The civil war in Turkey's southern neighbor Syria has made Turkey a favorite destination for Syrian refugees, who use it as a launching pad for journeys to Europe. Most migrants prefer sea routes due to the proximity of Turkey's coast to the Greek islands, but others prefer a land route from the northwest. Turkey is home to more than 2.5 million refugees from Syria where a five-year civil war has displaced millions. Although Turkey has been praised for its exemplary hosting of refugees in camps and humanitarian aid to the displaced, it faces intense pressure by the European Union, which seeks to curb the exodus of refugees from Turkey into Europe.
Although the Aegean route is a shortcut to Europe for migrants, it is also probably the deadliest. Migrants are often forced to travel in shoddy, overcrowded boats and rafts with cheap life vests unable to keep them afloat if their boats sink. Strong winds on the Aegean Sea add to the dangers of the journey, although the onset of spring, which brings less severe winds, is expected to lead to a renewed influx of migrants who mostly stayed away from the beaches in the past months.

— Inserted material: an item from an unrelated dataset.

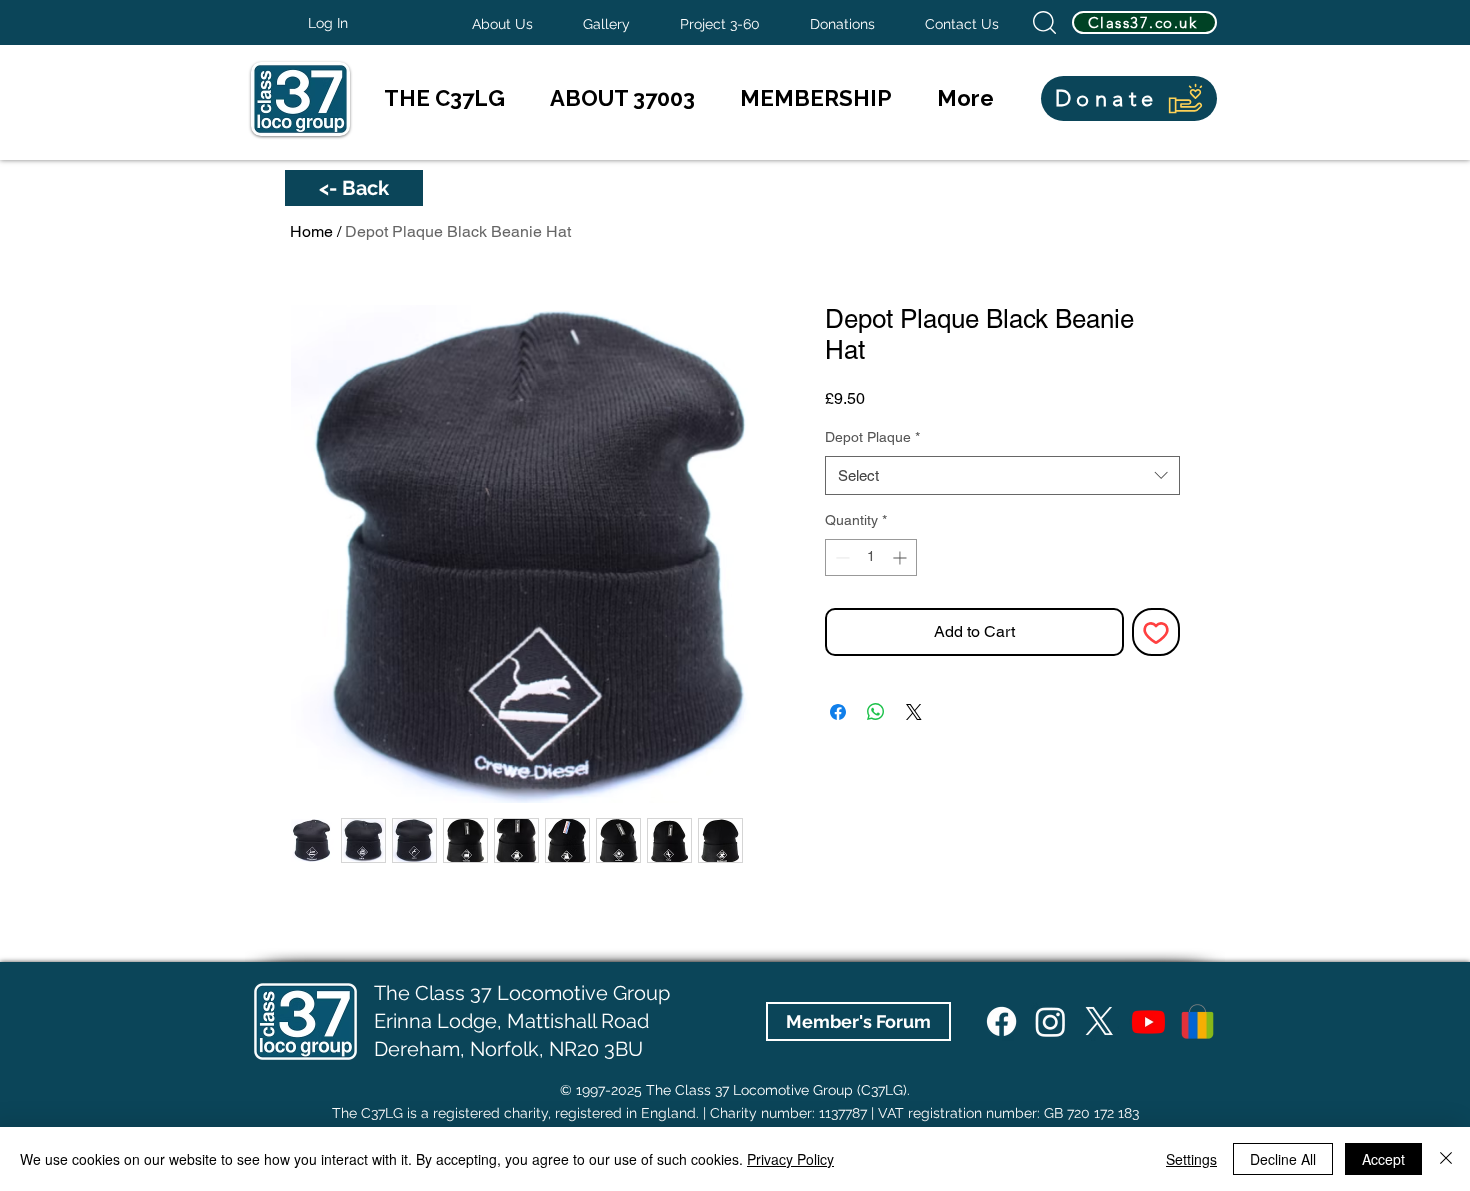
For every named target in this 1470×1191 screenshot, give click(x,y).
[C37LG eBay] (1197, 1021)
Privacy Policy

Since January, the Coast Guard has intercepted 14,388 illegal migrants on the Aegean Sea and 141 people have died en route to the Greek islands. The International Organization for Migration (IOM) says more than 125,000 people arrived in Greece from the Eastern Mediterranean route, which includes the Aegean Sea, since Jan. 1, 2016. European Union Commissioner for Migration, Home Affairs and Citizenship Dimitris Avramopoulos has said Greece will likely receive another 100,000 migrants by the end of March. "Hundreds are arriving on a daily basis and Greece is expected to receive another 100,000 by the end of the month," Avramopoulos told a conference in Athens on Saturday.
Ankara is in negotiations with the EU on how to tackle the refugee and migrant crisis and Syrian civil war. Ankara has repeatedly called for a resolution to the ongoing conflict in Syria as the only key to end the influx of Syrians into Europe as a long-term solution to the problem rather than debating how many migrants each EU country should take in.